QuickDeploymentGuide

Data SuperCell Deployment Guide

This document describes the various machines in a Data Supercell deployment and their functions.

Table of Contents

Deployment Infrastructure
Metadata FS Snapshots and Backups
System Activity Logging
Reporting
Monitoring
Maintenance

Deployment Infrastructure 1.1. SLASH2 Metadata Server(s)

One or more SLASH2 MDS servers (machines running slashd) are needed. These machines need storage for the SLASH2 file system metadata. This typically means low-latency storage such as SSD, and it should be redundant (mirror). This file system is actually handled by slashd via zfs-fuse internally so the steps to create the zpool for the metadata look like normal zpool creation. Refer to slashd(8) for more details. See Metadata Backups and Snapshots for discussion on how to protect this critical metadata against loss.

1.2. SLASH2 I/O servers

One or more SLASH2 I/O servers are necessary which actually store the data in the SLASH2 deployment.  Typical installations use modern Linux with ZFSOnLinux that present POSIX file systems upon which the lightweight SLASH2 I/O service sliod runs.
It is often desirable to split large amounts of storage across multiple zpools.  In this scenario, multiple instances of sliod will run on the same system.  Under these configurations, an IP address is necessary for each sliod instance.

1.3. Clients

These machines run the SLASH2 client daemon software mount_slash, which may run on a variety of machines, the only requirement being modern FUSE support (Linux, IllumOS, BSD, MacOS X):

Dedicated front-end machines, which have exclusive access to the SuperCell for users.
Compute resources, so jobs can access data from the SuperCell directly.
Administrative nodes, for any administration that needs to be performed without interfering with user workloads.
Test machines, to roll out configuration/system changes and test workloads in a nondisruptive manner to the rest of the deployment.

1.4. Auxiliary/Management

syslog servers, for aggregating all SuperCell activity information to a central location for analysis, reporting, etc.
database servers, for tracking historical activity.
SEC servers, for performing actions in response to events (data replication, etc.)
Nagios servers, for monitoring health of various SuperCell machines.
MDFS mirroring nodes, for scans, dumps, reports, etc.
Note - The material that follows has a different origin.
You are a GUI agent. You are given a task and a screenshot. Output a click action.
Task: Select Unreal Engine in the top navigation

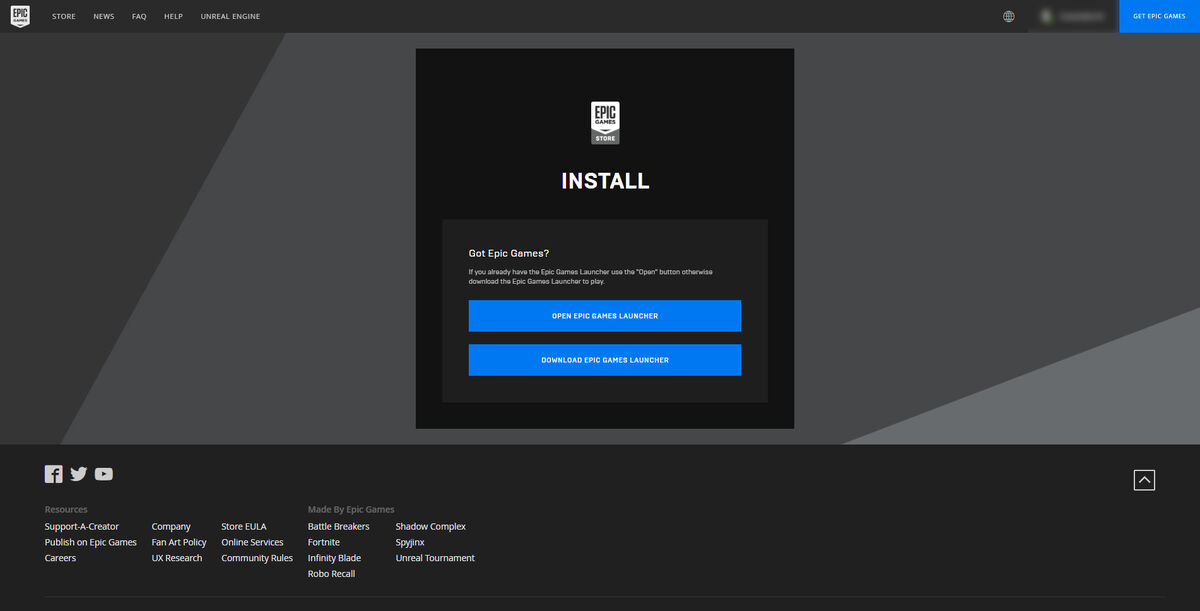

Metadata FS Snapshots and Backups

This section outlines very basic instructions on getting familiar with ZFS snapshotting capabilities. This is important for a SuperCell deployment since the metadata file system (MDFS) is actually a zpool, so backing up, restoring, etc. are all necessary components of properly administering it.

While slashd is running, zfs and zpool commands will work the same way as one would expect under any other ZFS installation.

2.1. Terminology

The notion of a snapshot in ZFS is a near-instantaneous copy-on-write clone of the entire zpool at a given point in time. The snapshot has a name. The snapshot can be exported into a raw stream that can be used for recovery purposes later on. A snapshot stream is the raw file system data that has been exported via the zfs send command.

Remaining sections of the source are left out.